Stopping Highways Agency roads

Influence the business case

The Ministers at the Department for Transport are the people who make all the key decisions. It is vital to understand how these decisions are made and to intervene at the right time to make your case. You have to know when the business case is going in and to fight for an opportunity to comment on it.

Don’t let the road get into the RFA

Many schemes are submitted for funding even before a business plan has been produced.

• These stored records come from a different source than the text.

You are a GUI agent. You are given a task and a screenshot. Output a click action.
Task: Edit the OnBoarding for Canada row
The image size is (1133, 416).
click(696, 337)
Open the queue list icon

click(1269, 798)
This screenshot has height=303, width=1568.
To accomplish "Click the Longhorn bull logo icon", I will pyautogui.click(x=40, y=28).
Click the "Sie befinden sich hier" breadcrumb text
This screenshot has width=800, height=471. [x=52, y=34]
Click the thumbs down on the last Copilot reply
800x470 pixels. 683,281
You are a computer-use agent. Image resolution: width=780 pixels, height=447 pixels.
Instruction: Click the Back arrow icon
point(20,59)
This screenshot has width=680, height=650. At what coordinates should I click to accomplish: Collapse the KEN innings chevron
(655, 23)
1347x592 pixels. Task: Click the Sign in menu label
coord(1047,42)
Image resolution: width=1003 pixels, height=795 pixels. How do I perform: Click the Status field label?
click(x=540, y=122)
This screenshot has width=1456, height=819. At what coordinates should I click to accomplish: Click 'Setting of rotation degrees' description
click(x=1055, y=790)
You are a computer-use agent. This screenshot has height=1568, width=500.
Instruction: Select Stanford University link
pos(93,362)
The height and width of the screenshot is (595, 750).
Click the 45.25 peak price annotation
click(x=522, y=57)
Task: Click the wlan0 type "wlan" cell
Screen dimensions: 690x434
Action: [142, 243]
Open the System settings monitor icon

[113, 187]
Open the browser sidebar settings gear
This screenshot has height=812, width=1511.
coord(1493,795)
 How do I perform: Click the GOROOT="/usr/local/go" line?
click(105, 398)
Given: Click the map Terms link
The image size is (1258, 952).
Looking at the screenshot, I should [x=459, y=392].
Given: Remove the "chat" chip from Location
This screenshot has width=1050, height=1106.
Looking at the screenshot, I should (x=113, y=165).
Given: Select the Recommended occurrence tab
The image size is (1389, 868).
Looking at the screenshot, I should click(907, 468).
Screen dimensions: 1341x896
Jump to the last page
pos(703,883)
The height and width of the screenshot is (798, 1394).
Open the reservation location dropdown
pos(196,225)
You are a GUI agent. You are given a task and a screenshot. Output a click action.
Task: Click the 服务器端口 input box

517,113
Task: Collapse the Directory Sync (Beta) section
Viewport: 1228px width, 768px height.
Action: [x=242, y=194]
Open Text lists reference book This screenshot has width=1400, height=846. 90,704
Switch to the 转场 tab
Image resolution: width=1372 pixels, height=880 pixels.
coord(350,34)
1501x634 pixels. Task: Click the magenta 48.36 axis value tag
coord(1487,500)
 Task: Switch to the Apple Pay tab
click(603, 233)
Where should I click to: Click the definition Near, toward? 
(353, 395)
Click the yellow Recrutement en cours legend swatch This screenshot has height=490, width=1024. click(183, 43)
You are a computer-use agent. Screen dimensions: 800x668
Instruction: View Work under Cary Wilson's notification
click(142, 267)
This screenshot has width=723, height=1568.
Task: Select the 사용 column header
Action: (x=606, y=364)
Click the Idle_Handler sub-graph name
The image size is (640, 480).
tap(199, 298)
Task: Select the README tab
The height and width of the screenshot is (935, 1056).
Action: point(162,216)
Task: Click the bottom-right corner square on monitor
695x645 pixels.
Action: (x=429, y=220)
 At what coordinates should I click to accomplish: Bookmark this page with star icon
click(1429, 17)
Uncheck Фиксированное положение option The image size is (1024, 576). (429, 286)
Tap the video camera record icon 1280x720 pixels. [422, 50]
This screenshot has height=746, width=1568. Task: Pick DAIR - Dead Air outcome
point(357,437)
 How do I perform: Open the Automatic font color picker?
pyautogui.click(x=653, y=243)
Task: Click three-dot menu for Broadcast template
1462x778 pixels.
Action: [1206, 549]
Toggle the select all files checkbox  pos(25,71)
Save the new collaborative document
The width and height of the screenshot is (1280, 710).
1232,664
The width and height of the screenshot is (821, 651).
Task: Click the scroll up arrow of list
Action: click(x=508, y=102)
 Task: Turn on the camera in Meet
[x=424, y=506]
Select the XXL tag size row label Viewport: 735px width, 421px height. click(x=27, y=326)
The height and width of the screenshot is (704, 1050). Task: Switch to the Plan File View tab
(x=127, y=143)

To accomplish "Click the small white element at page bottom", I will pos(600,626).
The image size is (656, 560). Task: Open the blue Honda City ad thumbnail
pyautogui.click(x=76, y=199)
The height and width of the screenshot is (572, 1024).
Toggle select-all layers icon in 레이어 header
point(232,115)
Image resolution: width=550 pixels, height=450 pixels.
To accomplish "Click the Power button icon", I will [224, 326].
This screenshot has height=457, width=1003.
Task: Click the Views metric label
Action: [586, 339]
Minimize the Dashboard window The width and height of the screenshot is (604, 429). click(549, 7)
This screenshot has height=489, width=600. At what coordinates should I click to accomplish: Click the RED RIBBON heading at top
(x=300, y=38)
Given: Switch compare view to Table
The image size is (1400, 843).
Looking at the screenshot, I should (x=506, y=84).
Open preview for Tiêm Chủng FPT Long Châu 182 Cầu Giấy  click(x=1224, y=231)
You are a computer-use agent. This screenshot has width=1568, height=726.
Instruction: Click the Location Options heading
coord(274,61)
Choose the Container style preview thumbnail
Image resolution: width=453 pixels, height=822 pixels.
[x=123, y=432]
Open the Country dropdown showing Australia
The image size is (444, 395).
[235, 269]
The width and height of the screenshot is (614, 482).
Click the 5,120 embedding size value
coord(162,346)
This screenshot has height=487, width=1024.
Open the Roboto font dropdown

Since 2005 the Government has asked the eight English regions outside London to give advice on their transport priorities for the next 10 years. This advice helps the Department for Transport decide how to allocate funding between regions. After receiving its regional funding allocation (RFA) form the Government, each region goes back to its list of priorities and decides which schemes will actually get funded. It is a competition for funds between public transport schemes and road schemes.

New regional transport priority lists will be drawn up by regions in 2008-9. This time round the regional development agencies will be leading the process, instead of the regional assemblies. The list will include rail schemes as well as Highways Agency regional schemes and local authority ‘major schemes’ - public transport and road scheme over £5 million.

You should try hard to make sure your scheme never gets on your region’s list. How?

  1. Find out the process and timings for your area. The Treasury has published guidance on the process for the next round of regional funding allocations. By early 2009 each region will submit its transport priority lists to the Department for Transport.
  2. Find out how RFA spending priorities are decided in your region because each region does it differently. Who makes the decisions? Is there a regional transport board? Does it publish minutes? Can you attend meetings? You could either find out via your regional TAR (transport activist roundtable) or your regional assembly
  3. Find out what schemes are under consideration. Are there any great public transport schemes that need more support? Would funding for these schemes be jeopardised if the funding went to road schemes instead?
  4. Get busy. Contact local public transport groups and other groups who rely on public transport. Work together to lobby for RFA funding to go to public transport scheme, not roads. Circulate a briefing about your road scheme to key decision-makers. Organise publicity stunts at key meetings to get across the messages that transport funding should go towards improving public transport, not more road building.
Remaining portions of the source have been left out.